I was having the same thoughts until I adjusted the spring and made it tighter. Just tighten it so that it is a little harder to set up with the thumb switch. It doesn't need much tightening... I was about to through mine away last night, but today after the adjustment it is shooting incredible.


----------



## GutzJr (Feb 19, 2005)

I only had contact problems with the one on my Tribute and no problems with 
the one on my Switchback, of course my Trib is shooting 300 fps and SB is shooting-well lets just say slower. But anyway I adjusted the spring tesion by a half a turn on the Tribute QAD ultra and the spring tension was so great it was actually hitting the shelf, bouncing back up and making things even worse. I could not get a good paper tune with this rest, so I experimented and threw a Ripcoard on that was collecting dust and achived a perfect bh the first arrow! and there after. In short, I love the QAD ultra but belive that if a person is to use one on a speed demon you have to use the new LD version.:darkbeer:


----------



## TomC1426 (May 31, 2005)

Having similar problem. Just switched the Qad from a BowTech Stalker to a Old Glory. Never noticed a problem with contact on the Stalker, but am having contact with the Old Glory. Speed is not the problem because I've chono both and they are within 5 fps. Actually the Stalker used to be faster before I went to a larger tip. Only difference I've seen is on the Stalker the cable was installed on the lower cable, but on the Old Glory the shop installed it through the hole in the cable slide. An earlier search said that this may be the problem. Any thoughts?

Tom


----------



## todd s (Feb 15, 2006)

so why don't you people just use a TM Hunter style rest?? i have been forever and im shooting 1 1/2 groups at 30 yards ..Just my two cents..


----------



## RLongwell (Jul 28, 2006)

I have installed two Ultra-Rests, one on my son's bow (the non-LD model), and the other on a friend's bow (the LD model).
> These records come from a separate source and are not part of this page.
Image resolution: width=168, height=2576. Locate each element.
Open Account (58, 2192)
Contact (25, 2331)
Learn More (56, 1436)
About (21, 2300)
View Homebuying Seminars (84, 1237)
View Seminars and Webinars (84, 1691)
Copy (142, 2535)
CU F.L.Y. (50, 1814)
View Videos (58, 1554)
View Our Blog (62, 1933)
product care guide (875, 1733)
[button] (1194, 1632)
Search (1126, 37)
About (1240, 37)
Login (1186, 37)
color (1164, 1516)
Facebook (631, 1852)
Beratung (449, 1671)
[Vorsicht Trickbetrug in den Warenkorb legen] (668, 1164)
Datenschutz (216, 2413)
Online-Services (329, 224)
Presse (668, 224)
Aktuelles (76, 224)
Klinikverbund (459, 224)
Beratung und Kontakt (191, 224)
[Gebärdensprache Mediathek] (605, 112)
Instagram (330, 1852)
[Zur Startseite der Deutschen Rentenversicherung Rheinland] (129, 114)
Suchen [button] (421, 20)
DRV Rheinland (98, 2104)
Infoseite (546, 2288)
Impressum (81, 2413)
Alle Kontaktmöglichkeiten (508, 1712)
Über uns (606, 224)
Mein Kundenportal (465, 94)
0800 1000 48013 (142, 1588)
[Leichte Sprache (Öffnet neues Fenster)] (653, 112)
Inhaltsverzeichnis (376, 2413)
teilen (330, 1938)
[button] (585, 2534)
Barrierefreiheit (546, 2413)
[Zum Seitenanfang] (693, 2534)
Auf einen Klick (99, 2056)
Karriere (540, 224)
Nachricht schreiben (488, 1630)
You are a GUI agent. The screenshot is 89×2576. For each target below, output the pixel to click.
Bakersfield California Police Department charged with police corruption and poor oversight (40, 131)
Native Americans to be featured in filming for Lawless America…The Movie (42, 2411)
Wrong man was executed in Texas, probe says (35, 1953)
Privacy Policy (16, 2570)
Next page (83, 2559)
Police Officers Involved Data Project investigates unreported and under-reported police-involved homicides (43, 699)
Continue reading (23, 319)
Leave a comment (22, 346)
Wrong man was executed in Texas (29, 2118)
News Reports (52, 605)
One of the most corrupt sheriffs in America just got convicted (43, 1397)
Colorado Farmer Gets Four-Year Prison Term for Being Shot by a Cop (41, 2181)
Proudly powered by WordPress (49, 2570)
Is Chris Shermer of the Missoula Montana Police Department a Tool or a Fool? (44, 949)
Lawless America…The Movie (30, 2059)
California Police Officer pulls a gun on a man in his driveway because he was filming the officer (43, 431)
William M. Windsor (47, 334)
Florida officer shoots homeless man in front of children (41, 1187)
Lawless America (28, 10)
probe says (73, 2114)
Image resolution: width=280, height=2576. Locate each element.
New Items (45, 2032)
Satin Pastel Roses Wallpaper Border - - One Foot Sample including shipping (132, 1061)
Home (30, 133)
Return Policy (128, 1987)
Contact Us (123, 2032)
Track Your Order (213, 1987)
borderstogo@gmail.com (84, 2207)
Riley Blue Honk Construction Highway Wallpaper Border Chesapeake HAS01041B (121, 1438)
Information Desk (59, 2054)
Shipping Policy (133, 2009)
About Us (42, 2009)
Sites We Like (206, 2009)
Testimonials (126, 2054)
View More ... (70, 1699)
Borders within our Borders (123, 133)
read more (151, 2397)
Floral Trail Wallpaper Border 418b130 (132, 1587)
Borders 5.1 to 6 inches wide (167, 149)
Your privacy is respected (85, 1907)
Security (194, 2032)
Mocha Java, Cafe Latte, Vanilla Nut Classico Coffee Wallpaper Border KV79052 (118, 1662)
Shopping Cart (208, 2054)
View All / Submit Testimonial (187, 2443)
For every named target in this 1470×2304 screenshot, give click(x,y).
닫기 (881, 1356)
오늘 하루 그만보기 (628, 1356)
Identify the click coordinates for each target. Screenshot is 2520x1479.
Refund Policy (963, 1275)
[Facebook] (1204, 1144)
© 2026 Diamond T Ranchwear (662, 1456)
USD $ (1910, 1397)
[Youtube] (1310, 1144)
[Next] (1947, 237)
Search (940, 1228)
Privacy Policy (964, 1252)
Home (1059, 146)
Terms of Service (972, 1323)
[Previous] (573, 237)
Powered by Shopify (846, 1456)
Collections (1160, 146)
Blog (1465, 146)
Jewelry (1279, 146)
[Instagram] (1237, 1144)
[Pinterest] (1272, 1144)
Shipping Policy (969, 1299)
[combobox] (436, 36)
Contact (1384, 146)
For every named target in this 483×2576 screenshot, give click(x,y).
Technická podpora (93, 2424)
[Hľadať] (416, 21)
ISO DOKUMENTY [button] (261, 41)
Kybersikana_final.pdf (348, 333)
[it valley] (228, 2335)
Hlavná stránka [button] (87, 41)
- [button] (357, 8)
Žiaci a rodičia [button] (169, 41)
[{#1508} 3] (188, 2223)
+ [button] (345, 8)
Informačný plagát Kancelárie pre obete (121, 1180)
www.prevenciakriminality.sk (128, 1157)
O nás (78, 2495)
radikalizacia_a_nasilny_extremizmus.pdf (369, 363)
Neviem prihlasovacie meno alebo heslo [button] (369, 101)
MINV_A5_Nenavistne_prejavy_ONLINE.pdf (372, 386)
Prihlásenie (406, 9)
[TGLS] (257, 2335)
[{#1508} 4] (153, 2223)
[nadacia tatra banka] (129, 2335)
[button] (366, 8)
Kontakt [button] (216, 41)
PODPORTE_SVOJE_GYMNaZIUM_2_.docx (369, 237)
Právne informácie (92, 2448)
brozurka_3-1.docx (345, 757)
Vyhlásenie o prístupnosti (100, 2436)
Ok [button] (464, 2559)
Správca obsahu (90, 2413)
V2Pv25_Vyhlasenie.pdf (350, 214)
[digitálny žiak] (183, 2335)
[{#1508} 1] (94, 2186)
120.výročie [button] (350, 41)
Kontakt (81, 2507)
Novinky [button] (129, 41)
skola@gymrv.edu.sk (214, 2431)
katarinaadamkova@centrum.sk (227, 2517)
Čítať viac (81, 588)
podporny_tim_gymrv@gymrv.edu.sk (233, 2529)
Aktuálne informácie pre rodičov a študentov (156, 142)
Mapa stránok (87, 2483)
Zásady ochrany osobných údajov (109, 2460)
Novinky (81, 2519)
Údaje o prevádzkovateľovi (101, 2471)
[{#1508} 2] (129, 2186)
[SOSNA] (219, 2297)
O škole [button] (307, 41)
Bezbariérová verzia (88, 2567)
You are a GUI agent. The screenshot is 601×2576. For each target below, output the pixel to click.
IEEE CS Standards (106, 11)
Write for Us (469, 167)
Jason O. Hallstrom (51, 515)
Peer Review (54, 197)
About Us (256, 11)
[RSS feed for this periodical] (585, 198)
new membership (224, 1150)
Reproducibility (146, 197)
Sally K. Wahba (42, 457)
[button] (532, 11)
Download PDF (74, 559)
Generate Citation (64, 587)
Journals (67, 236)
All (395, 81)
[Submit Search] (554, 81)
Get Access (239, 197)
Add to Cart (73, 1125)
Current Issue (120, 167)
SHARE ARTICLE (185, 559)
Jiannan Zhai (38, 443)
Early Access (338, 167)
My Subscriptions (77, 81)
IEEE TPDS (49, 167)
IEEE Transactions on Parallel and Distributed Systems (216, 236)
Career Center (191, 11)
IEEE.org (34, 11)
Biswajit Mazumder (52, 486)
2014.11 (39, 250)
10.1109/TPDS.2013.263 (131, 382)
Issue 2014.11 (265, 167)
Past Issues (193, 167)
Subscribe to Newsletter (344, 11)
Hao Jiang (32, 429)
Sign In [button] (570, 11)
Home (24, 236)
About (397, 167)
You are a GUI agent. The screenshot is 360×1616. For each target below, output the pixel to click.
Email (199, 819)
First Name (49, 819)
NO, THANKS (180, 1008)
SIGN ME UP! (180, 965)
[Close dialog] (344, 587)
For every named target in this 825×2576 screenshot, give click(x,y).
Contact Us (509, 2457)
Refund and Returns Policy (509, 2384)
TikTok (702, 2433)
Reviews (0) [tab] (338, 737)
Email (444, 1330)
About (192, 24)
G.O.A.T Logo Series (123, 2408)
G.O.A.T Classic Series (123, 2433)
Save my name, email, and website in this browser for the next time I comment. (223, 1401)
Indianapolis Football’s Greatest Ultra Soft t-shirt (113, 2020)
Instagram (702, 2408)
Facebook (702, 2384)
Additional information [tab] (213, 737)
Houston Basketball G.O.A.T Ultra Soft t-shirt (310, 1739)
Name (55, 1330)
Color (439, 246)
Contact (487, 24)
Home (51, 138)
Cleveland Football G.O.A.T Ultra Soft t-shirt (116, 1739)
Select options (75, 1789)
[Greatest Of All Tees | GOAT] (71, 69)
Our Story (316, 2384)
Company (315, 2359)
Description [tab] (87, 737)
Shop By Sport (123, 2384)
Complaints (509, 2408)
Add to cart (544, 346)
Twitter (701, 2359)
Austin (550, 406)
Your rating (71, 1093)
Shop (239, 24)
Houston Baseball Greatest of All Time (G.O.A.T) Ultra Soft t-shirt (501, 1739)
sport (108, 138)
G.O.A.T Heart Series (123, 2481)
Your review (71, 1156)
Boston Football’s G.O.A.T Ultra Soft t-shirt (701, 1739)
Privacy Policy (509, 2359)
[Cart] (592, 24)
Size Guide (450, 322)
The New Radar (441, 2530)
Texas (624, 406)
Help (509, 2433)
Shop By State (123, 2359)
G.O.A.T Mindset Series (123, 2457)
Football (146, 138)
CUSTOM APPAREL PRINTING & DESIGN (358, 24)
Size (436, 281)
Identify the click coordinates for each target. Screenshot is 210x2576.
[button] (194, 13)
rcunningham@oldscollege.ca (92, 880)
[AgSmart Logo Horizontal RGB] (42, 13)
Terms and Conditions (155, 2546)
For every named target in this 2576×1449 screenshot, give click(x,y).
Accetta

I called QAD and asked them, and they said the people who have problems with bounce back tend to be shooting the fastest bows with the lightest arrows. Most people who shoot realistic hunting combinations will not have a problem. But if you're not sure, buy the LD model and then you'll never have to worry about it. Both shoot great and produce outstanding accuracy.

By the way, for what it's worth, dropaways rule!!!! I can use all the helical fletching I want for excellent broadhead stabilization, and fletching clearance problems are a thing of the past!


----------



## Longdraw2 (Apr 29, 2006)

I've got one on my Switchback and love it. When I picked up my Allegiance, naturally I put one on. I set it up with the cord attached to the cable slide and worked fine with the heavier arrows. my thought was it would save me the grief of affecting my cam timing. It works fine with heavier arrows like my ACCs but when I set it up for my GT Ultralights (with mini Blazers) I have significant vane clearance problems. I emailed QAD and they said that if I use the LT1 launcher, which raises the center shot by 1/8" and raise the nock by 1/4" that it will shoot bullet holes with no contact. they even offered to send me the parts free of charge. so I'll give it a shot. 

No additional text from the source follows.